The Downing Street Press Briefing Room is a news media room located in 9 Downing Street where press conferences are hosted by the Prime Minister, Cabinet ministers, and government officials. The Prime Minister also uses the room to give ministerial broadcasts to the country and the press.

History
The first broadcast made by a prime minister was by Anthony Eden on 27 April 1956 through the BBC, and over time press conferences have been held by prime ministers in different locations. Sometimes they have been held outside, in front of the door of No. 10 and then alternatively in the rose garden such as during the Cameron-Clegg coalition.

In more recent times, the state dining room in No. 10 has been used as a temporary press briefing room which has allowed for better coverage when there have been times of bad weather.

During the COVID-19 pandemic the government along with chief medical and science officers started to hold daily press briefings to keep members of the public updated, and to give the media an opportunity to ask questions.

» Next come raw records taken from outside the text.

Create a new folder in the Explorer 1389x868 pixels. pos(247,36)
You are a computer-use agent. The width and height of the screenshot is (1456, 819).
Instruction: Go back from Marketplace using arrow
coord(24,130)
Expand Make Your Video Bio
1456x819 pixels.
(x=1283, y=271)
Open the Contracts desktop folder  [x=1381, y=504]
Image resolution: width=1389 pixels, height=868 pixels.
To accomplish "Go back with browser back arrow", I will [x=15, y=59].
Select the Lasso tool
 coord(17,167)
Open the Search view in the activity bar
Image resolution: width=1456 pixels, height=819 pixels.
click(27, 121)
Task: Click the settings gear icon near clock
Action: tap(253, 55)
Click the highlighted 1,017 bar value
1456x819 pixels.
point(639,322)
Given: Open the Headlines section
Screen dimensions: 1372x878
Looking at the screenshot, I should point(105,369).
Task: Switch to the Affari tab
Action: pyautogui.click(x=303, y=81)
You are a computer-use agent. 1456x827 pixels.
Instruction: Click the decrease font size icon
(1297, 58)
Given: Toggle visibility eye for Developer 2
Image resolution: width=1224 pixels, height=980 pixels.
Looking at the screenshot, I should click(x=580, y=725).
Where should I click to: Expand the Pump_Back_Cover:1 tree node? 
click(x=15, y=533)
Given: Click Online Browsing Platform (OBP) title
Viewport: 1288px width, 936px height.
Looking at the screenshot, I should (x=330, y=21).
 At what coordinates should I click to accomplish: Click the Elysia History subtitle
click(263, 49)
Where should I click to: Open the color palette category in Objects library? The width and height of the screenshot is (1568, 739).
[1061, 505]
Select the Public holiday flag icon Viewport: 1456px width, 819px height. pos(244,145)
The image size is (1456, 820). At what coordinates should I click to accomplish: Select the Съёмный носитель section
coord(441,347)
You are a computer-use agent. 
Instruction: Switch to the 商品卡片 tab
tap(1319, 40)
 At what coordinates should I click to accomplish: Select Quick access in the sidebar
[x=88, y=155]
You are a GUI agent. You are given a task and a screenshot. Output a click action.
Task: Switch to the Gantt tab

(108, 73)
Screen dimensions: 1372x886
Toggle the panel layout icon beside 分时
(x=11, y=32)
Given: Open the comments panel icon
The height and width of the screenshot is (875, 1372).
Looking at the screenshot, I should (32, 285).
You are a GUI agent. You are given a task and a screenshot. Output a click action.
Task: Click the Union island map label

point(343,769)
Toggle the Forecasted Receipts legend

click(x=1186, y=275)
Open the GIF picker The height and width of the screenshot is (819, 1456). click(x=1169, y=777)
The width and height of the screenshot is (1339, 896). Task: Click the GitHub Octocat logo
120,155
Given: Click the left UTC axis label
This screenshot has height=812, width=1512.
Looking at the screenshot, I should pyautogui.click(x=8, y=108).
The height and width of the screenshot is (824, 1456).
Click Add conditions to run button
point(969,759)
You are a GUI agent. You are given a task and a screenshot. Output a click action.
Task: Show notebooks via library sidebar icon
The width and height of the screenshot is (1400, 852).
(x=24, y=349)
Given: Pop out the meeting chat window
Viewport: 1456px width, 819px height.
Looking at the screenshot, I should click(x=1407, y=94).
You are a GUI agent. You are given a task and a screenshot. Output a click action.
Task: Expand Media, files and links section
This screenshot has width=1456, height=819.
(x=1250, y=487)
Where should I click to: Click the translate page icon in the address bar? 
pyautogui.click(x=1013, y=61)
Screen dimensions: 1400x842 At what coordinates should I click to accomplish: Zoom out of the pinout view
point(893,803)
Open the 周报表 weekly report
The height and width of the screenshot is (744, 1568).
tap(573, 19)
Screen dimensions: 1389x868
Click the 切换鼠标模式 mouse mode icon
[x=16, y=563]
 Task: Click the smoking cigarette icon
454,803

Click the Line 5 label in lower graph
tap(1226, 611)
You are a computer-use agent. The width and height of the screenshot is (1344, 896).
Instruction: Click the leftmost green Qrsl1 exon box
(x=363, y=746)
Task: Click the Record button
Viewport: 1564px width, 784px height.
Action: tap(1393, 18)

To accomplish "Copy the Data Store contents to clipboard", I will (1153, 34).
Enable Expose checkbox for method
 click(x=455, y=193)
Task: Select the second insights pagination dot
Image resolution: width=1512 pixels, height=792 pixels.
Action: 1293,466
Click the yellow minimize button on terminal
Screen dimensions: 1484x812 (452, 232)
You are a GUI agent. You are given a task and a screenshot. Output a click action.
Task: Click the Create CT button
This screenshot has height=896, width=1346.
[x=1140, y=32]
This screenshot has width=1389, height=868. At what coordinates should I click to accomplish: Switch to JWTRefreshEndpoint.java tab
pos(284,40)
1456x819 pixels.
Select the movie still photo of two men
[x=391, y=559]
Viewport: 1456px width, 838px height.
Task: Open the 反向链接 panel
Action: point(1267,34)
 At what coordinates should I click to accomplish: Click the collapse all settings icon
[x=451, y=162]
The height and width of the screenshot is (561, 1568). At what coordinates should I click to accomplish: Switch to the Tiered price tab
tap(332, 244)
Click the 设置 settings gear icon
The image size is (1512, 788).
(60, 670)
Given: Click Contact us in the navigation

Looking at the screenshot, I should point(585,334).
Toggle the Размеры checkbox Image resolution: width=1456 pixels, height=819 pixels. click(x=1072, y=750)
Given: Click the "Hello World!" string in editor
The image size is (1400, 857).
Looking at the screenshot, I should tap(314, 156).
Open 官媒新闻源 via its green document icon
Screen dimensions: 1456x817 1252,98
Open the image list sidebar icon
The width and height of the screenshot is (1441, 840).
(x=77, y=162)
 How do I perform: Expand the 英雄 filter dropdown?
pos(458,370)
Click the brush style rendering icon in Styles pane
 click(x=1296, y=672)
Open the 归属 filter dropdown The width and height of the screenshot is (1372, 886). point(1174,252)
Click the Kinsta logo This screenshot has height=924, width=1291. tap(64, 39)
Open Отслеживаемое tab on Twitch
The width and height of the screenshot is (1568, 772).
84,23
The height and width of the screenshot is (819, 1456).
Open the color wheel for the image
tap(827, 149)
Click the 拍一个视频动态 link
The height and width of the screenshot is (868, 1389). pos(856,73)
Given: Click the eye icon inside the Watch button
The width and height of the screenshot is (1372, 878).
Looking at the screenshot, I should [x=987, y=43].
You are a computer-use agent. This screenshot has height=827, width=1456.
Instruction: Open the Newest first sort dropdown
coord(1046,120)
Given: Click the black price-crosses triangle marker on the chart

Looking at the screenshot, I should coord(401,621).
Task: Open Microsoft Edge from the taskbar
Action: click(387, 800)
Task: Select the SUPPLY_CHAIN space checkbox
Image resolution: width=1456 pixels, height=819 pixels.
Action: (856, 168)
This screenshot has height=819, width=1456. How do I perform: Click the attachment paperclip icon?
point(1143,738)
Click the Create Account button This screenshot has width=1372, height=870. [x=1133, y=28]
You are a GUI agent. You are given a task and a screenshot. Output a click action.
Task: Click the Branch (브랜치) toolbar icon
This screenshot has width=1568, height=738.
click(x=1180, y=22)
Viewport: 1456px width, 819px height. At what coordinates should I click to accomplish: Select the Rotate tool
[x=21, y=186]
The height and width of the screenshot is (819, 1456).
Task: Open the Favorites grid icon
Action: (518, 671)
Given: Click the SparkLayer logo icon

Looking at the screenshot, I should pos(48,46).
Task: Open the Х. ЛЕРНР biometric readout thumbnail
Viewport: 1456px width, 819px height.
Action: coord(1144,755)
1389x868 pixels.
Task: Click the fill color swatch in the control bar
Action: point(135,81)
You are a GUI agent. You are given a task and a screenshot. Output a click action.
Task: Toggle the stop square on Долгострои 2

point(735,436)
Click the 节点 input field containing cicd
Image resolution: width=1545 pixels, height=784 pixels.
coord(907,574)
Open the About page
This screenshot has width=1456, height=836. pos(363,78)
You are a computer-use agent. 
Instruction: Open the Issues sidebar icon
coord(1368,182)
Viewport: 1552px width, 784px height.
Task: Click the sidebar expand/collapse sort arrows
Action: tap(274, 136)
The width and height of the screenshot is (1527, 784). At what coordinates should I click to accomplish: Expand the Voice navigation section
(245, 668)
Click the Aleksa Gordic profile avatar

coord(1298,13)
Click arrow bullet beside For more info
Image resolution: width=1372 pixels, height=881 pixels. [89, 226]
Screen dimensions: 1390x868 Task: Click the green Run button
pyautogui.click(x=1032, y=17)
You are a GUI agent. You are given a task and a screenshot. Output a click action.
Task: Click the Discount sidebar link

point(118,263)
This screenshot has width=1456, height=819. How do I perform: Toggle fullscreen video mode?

As a result of the growing number of press conferences needed on a daily basis, the government under Boris Johnson converted a room in No. 9 Downing Street into a permanent media conference room. This would allow members of media to have a permanent place in Downing Street, and would avoid having to convert the state dining room at No.10 into a temporary media room.

The first press conference held in the new briefing room was held by Boris Johnson on 29 March 2021. The first conference was hoped to have been held in the autumn of 2020, however delays to the construction meant conferences from the room would be held back.

Refitting
The new media refit cost up to £2.6 million when figures were released. A breakdown of the costs was released by the Cabinet Office under freedom of information, which showed the main workings of the room cost £1.8 million, broadband equipment £30,000 and long lead items up to £200,000.